The developer who’s spearheading a project to demolish two thirds of the old James Street Baptist Church says he still can’t give specific details on the renewal plan for downtown relic, but insists the site won’t become a “parking lot” under his watch.
Louie Santaguida, president and CEO of Toronto company Stanton Renaissance, gave a short presentation at the city’s municipal heritage committee on Thursday.
During the meeting, he took questions from committee members and others who expressed concerns that no construction timeline for the planned $80-million residential-commercial complex has been put forward — even though the partial demolition is already underway.
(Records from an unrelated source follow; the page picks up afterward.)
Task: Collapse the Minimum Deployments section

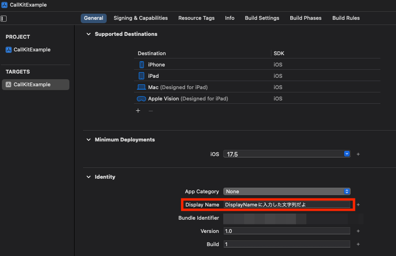Action: pos(88,140)
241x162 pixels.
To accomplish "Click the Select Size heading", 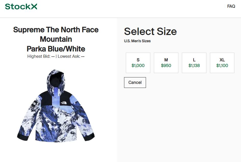I will point(150,31).
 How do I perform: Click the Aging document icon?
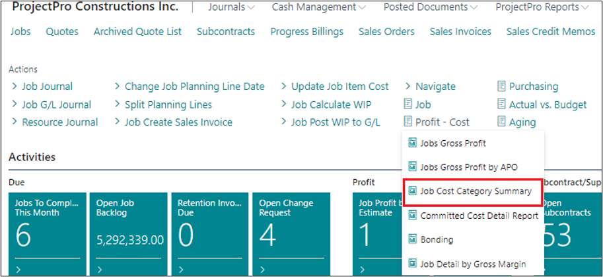click(501, 122)
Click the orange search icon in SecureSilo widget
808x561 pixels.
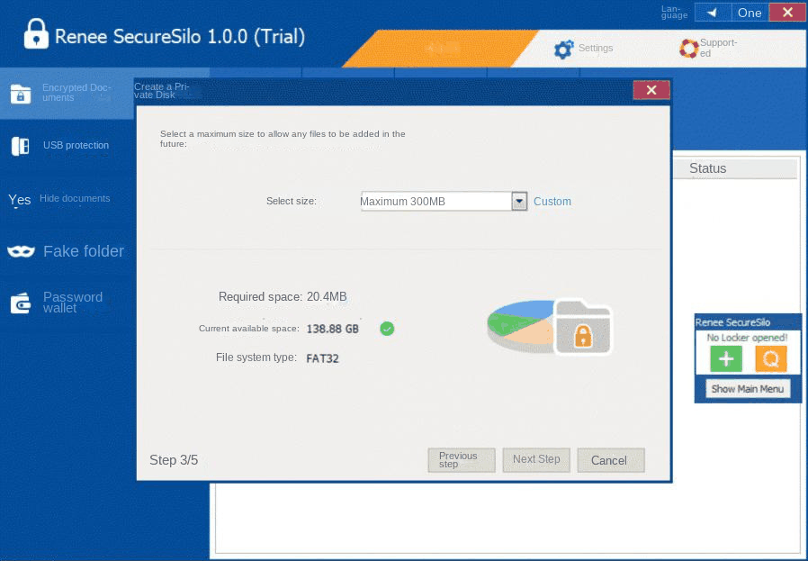coord(770,358)
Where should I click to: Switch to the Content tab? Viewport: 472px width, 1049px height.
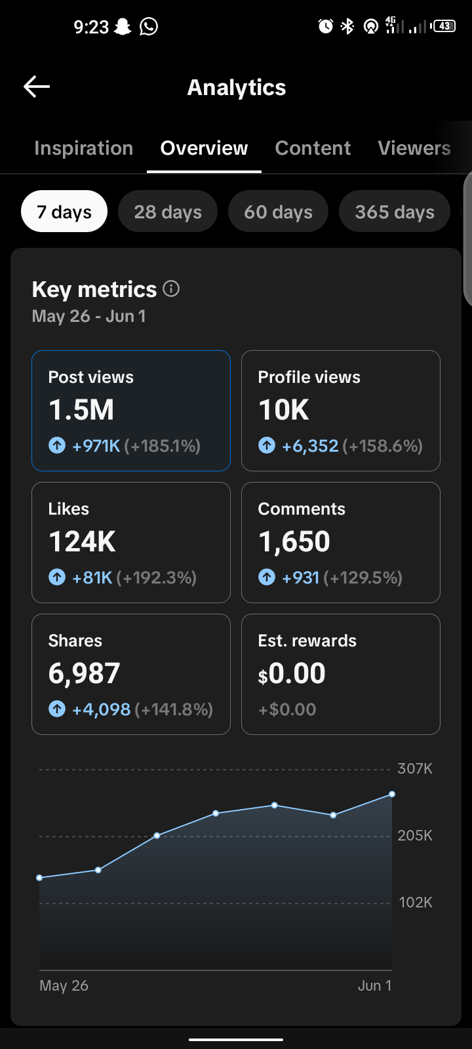[313, 148]
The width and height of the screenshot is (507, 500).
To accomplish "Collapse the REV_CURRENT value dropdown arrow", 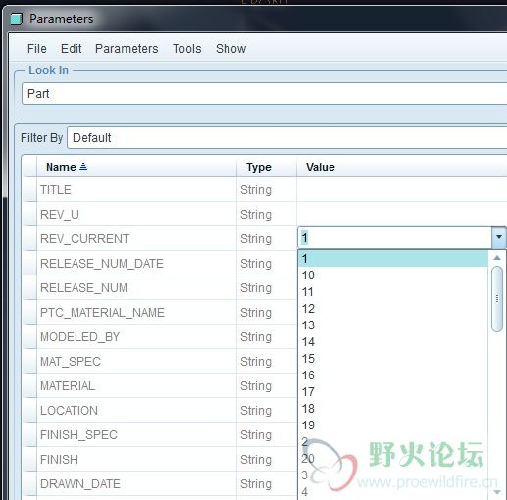I will [499, 237].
The public outcry over the project has led the committee to start a review on the bylaws that govern how the city deals with developers who want to make changes to designated heritage properties.
“The intent is not to have a hole,” Santaguida said at the meeting. “The intent is not to have a parking lot.”
But he said a formal plan for the redevelopment is still months away because designers are still assessing problems with the “structural integrity” of the building to determine how much of the 146-year-old church they can preserve. He has said the building is in such poor condition that much of it has to come down.
A team of 12 architects, engineers and contractors, Santaguida said, are working on the initials stages of the partial demolition, which the city approved in March. The outlook on what they can salvage is “changing as we meet every day.”
Though he said he couldn’t give a construction timeline, he said he hopes the mixed use development will open in two to three years.
The uncertainty over the building’s future has sparked calls for the city to change how it deals with applications to make modifications to heritage properties. Because the renovation of James Street Baptist — a designated heritage building — qualifies under city bylaws as an “alteration” and not a demolition, developers have to go through fewer hurdles to make potentially drastic changes to the building.
“Not to put too fine a point on it, but a small section of the building foundation or footing could be left in place underground and it would still be an alteration rather than demolition,” said Janice Brown, president of the Durand Neighbourhood Association, who called on the city to draft tougher rules on changing heritage properties.
“City council has … left the door open so any designated building in the city can be systematically demolished to save a small portion” without any input from the community, she said.
Coun. Jason Farr, whose ward includes the church and hundreds of other century-plus old buildings, said that he agrees that the city should adopt rules that would give community members more say in planned alterations on heritage properties. The heritage committee, he said, is already conducting a review into the regulations.
As for the James Street Baptist project, he said it has always been his "preference" that the developers hold community consultations on any changes they are planning to make.
Farr said he hopes the review process will “prevent the kid of questions and concerns that we raised people who were [at the heritage committee] today.”
During the meeting, Santaguida defended how his project has proceeded and said his team is committed to redeveloping the church as quickly as possible, preserving 16,000 square feet of the existing structure in the process.
“We are not looking at it as a knockdown-driveway-foundation. This is a project,” he later told reporters. “Our vision has always been to redevelop property immediately.”
When asked why, despite his stated enthusiasm for revitalizing the property, he’s encountered so much resistance, Santaguida said: “I can’t comment on someone else’s actions.”